■ **ACTIVITY**
The line with "This screenshot has width=542, height=285." starts the range, and the last line of the listing ends it. Retype that range exactly, without pictures.

■ **DATASET EXTRACT**
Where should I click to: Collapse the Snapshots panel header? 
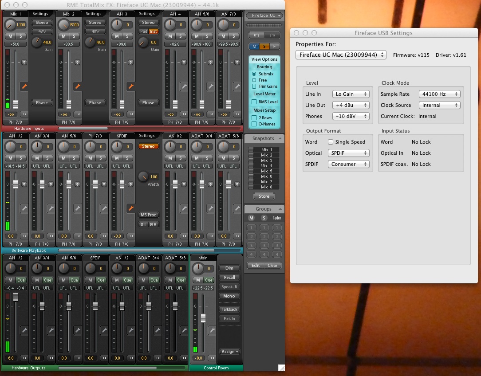tap(280, 138)
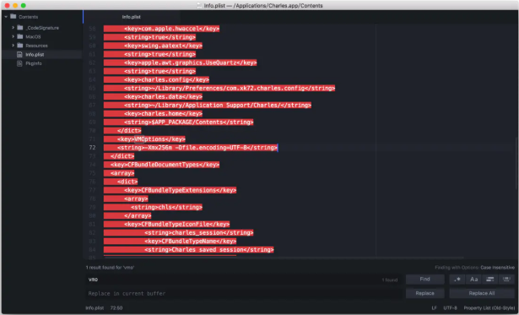
Task: Toggle the only in selection option
Action: [x=489, y=280]
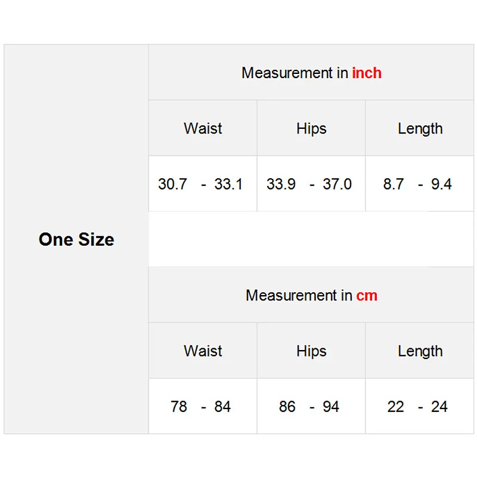The width and height of the screenshot is (477, 477).
Task: Select the Waist header in the inch table
Action: pyautogui.click(x=203, y=129)
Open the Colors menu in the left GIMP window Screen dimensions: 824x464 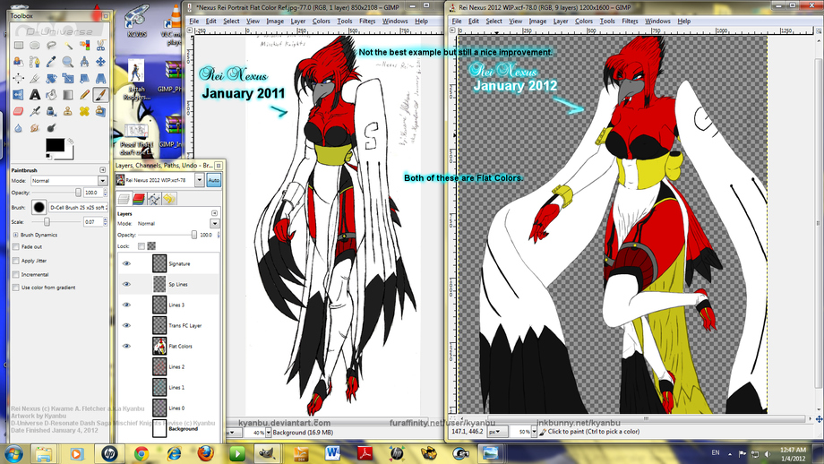click(322, 21)
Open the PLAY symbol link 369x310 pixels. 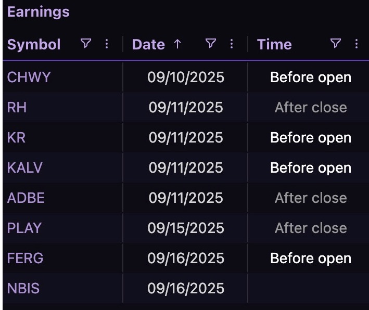pyautogui.click(x=24, y=228)
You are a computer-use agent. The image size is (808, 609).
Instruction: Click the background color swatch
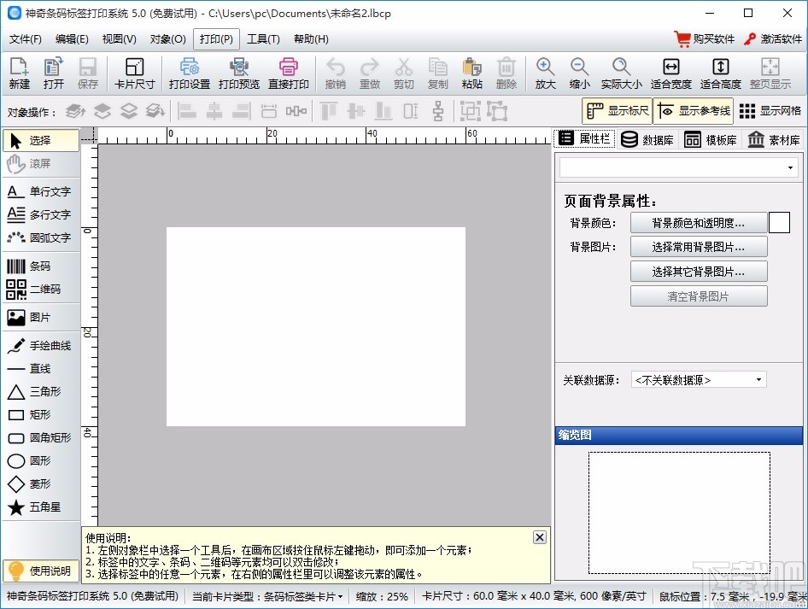779,222
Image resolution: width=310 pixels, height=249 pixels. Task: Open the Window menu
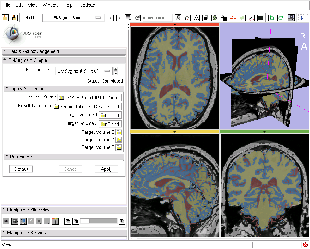tap(50, 5)

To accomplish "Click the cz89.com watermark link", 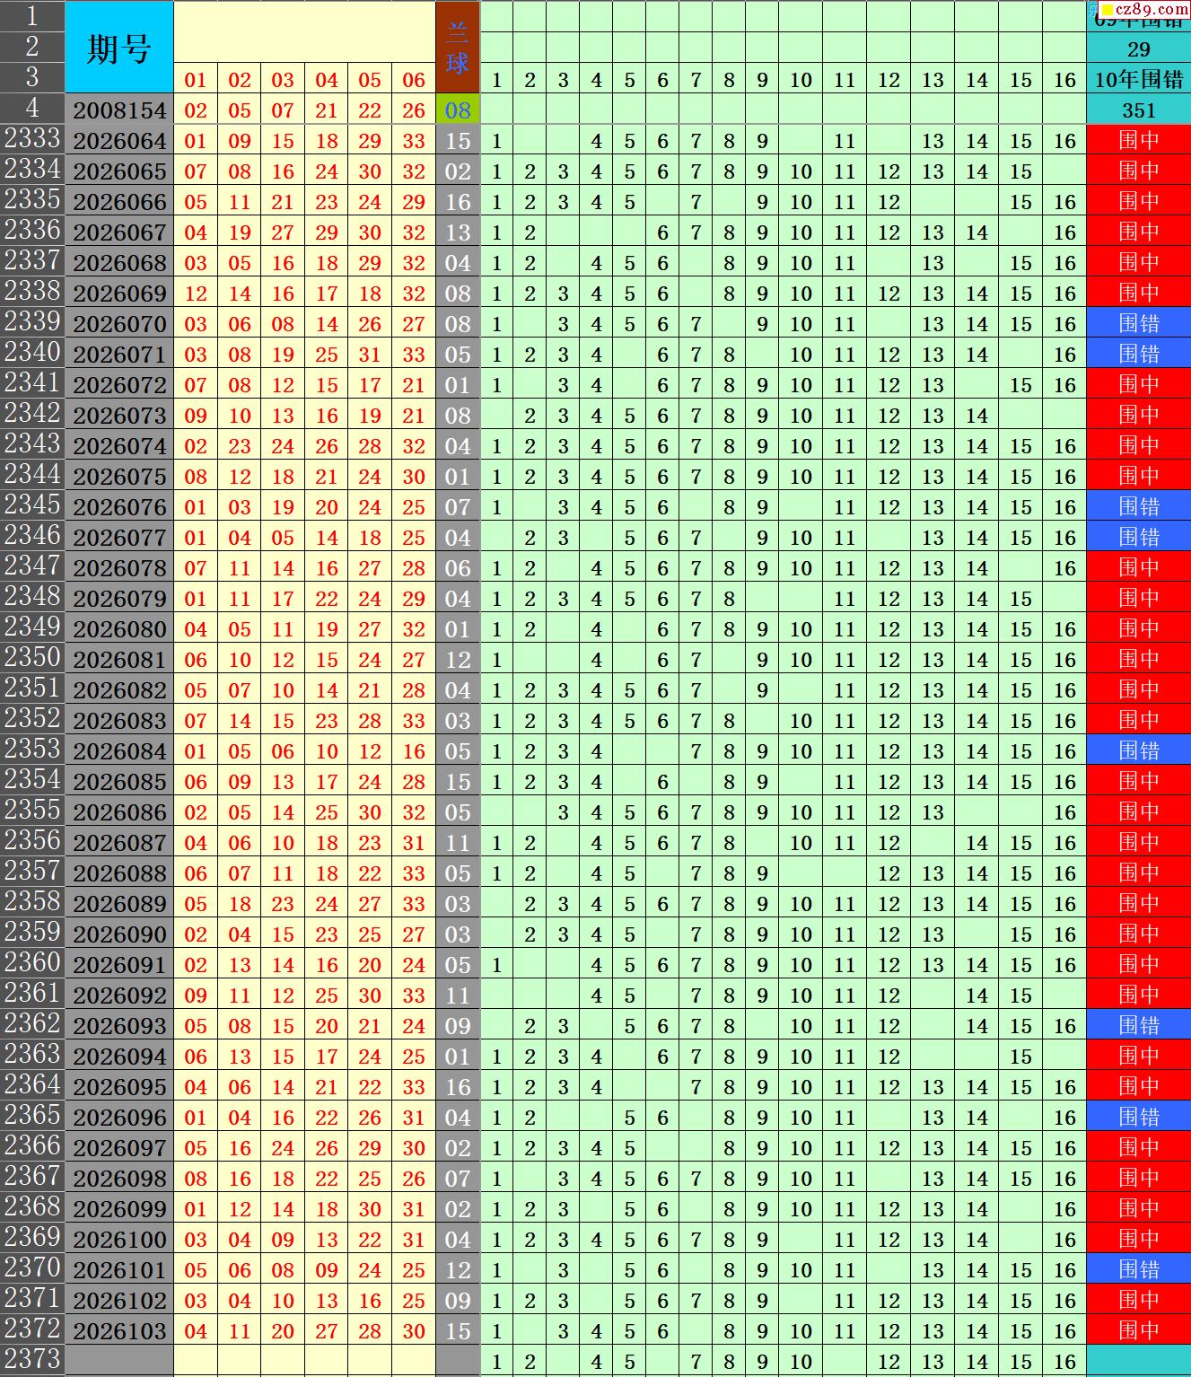I will [x=1146, y=9].
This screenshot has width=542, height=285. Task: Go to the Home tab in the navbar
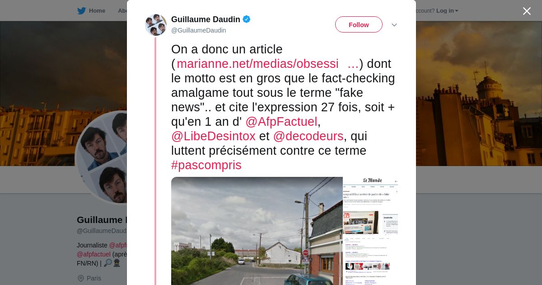point(91,11)
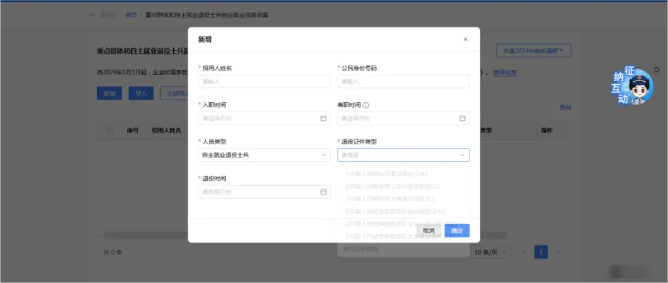
Task: Click the info icon beside 离职时间
Action: point(366,105)
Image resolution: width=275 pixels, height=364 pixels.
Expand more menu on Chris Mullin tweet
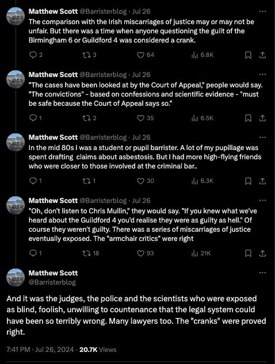[x=262, y=200]
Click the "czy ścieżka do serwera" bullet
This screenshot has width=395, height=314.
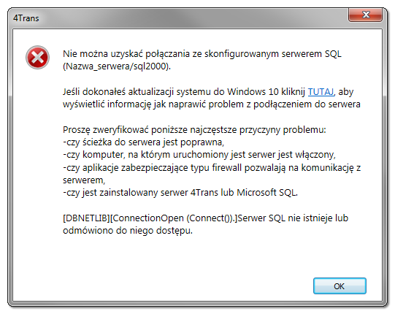click(143, 142)
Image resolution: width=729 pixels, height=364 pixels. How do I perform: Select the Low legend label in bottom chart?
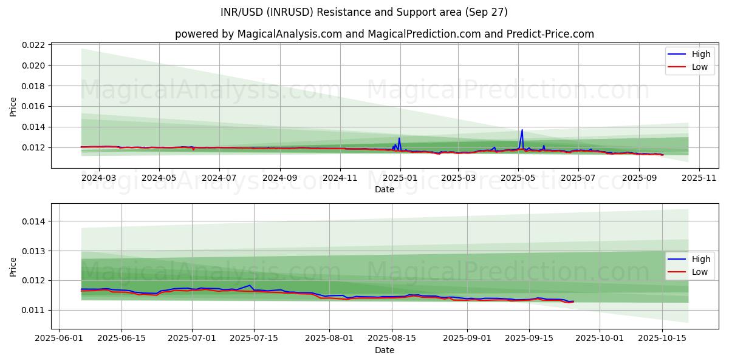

■ **RESULT OF THIS TASK**
This screenshot has width=542, height=285. Task: Go to the Home tab in the navbar
point(91,11)
Task: Click the info icon beside 离职时间
Action: point(366,105)
Image resolution: width=275 pixels, height=364 pixels.
Expand more menu on Chris Mullin tweet
[x=262, y=200]
Click the "czy ścieżka do serwera" bullet
This screenshot has width=395, height=314.
click(143, 142)
Image resolution: width=729 pixels, height=364 pixels. How do I perform: Select the Low legend label in bottom chart?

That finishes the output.